In a previous customer alert, we discussed the non-availability of debt: Non-dischargeable debt – Cullen and Dykman LLP (cullenllp.com). Section 523 of the Code creates exceptions to the discharge of certain types of debt. Section 727 of the Code allows the bankruptcy court to refuse the discharge of a debtor. Creditors can either oppose the overall payment of the debtor or oppose the payment of a specific debt.

Creditors can ask the court to declare a debt unreliable. Examples include debts arising from (i) money, goods or services provided to the debtor obtained under false pretenses, misrepresentation or actual fraud (Section 523 (a) (2) (A)); (ii) fraud or embezzlement by the debtor acting in a fiduciary capacity, embezzlement or theft (section 523 (a) (4)); or (iii) intentional and malicious damage by the debtor to another entity or to the property of another entity (section 523 (a) (6)).

Our recent legal alerts deal with student loan debt, which is another type of debt that may be non-dischargeable under section 523 (a) (8) of the Code: Student loan debt discharged in recent bankruptcy court notice – Cullen and Dykman LLP (cullenllp.com); Student loan debt canceled in recent Illinois Bankruptcy Court notice – Cullen and Dykman LLP (cullenllp.com); Another bankruptcy court rules in favor of paying off the student loan debt. – Cullen and Dykman LLP (cullenllp.com)]; An Update on Student Debt: Interpretation of the Law is Critical – Cullen and Dykman LLP (cullenllp.com).

A recent case in Illinois, McGee v.

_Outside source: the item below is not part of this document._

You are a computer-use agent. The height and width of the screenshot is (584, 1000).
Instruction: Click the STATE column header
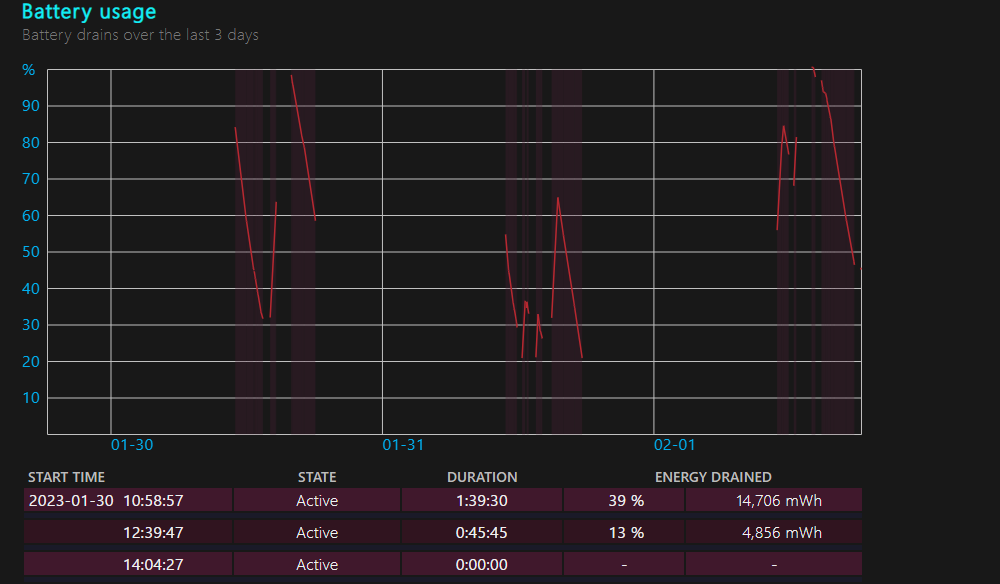coord(317,477)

Reed (In reed), No. 18bk19801, 2021 WL 4028730 (Bankr. ND Ill. Sept. 3, 2021), illustrates the court’s ability to refuse discharge of a debt for wrongdoing. Here, the debtor falsely tampered with a power of attorney by using it to deceptively withdraw funds from a bank account without the authorization of the holders. The court determined that section 523 (a) (2) (A) precluded the release of the debt as actual fraud. The court found that the creditor had established that (1) fraud had occurred; (2) with the intention of the debtor to defraud; and (3) the fraud created the debt. The debtor was required to repay the money she had obtained fraudulently.

In another case, the Court of Appeal of the Second Circuit of In re Snyder, 939 F.3d 92 (2d Cir. 2019) held that the wrongdoing of a debtor was significant enough to deny him discharge. The debtor here has agreed to invest his friend’s money in a construction project. Instead, the debtor used these funds for his own personal and business expenses. In view of the embezzlement exception, the court concluded that there was a fiduciary relationship between the parties and that the debtor had acted with flagrant recklessness by improperly using his friend’s money for himself. As a result of these wrongdoing, debts have not been discharged under Sections 523 (a) (4) and (6) of the Code.

Creditors facing the bankruptcy of their debtor should be aware that while a fresh start is available for most debts, some debts may not be dischargeable. As such, creditors may hold the power to object to discharge or discharge of the debtor from its particular debt.

However, a debt falling under one of the exceptions does not automatically exclude it from discharge. It is up to the creditor to act. It is advisable to consult an insolvency counselor to assess whether a debt can be exempt from discharge.

The content of this article is intended to provide a general guide on the subject. Specialist advice should be sought regarding your particular situation.